If you "hate writing the word divisible" there is an operator for that. It's much easier to write. It's basically the "pipe" operator--> |, So 2|5 is false, but 2|6 is true.
@@NeilDoesMaths Even if it doesn't explicitly appear at A-level, is there any problem introducing the notation as a short aside? It is simple, speeds up writing the proof and is used fairly widely elsewhere, so mentioning it allows a student to read beyond the A-level spec. I could see the argument "extra notation might confuse an examiner" - but at A-level my understanding is that scripts are marked by people who know maths, which is not necessarily the case at GCSE, so would either already know the notation or recognise it as a notation and use 10 seconds to google it and check it is used correctly. The only sound reason I've heard for not using it is due to potential confusion arriving from it meaning a variety of different things in different contexts: divisibility, evaluating a derivative at a point, shorthand for "such that", conditional probability, restricting domains.

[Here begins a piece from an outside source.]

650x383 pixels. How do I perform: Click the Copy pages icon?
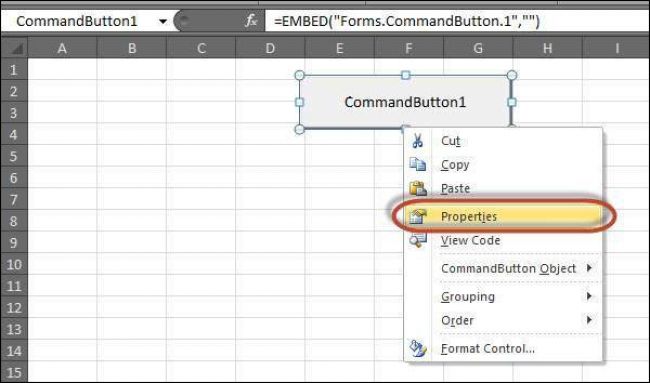pos(417,165)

@plasmacarrot6863 yeah there is markers are inconsistent and their knowledge is limited, a level maths is very write it like this or you don't get marks
Its actually easier to prove that ✓n is irrational, where n is not a perfect square. Assume: ✓n=p/q. => n=p^2/q^2. => nq^2=p^2 This means that n is a factor in p^2. But if n is not a perfect square, at least one of its prime factors will have an odd exponent in the factorized form. However p^2 is a perfect square and therfore all prime factors have an even exponent in the factorized form. Therefore we have a contradiction. And thus the square root of all non perfect squares are irrational.

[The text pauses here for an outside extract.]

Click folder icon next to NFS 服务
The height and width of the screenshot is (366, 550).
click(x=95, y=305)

@@frs2512312 is also not a square. But it isnt Prime either. The point is that that line of reasoning only removes squares from the picture. Whereas we need to remove all the non square composites as well. As a formal proof its incomplete is all. Its the same every square is a rhombus but not every rhombus is a square kind of thing.

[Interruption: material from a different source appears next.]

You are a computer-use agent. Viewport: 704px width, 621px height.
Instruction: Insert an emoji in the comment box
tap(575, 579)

@@alexicon2006Wdym, i showed that all the NON-squares to be irrational. So the root of 2,3,5,6,7,8,10,11,12,13,14,15,17,18,.... And therefore all the primes as well, since a perfect square isnt prime.
cool video/proof! i did it just before watching and was glad to see we used the same approach one question: are we allowed to divide by k (when showing that (k^2)(n^2) = kq^2 implies k | q^2)? it makes sense since k ≠ 0 and we're working within the rational numbers so division makes sense, but whenever doing number theory-esque proofs like this i've been told that division / multiplicative inverses in the rationals aren't appropriate. i went back into mine and used another contradiction to show it but i was curious about your thoughts enjoying the content!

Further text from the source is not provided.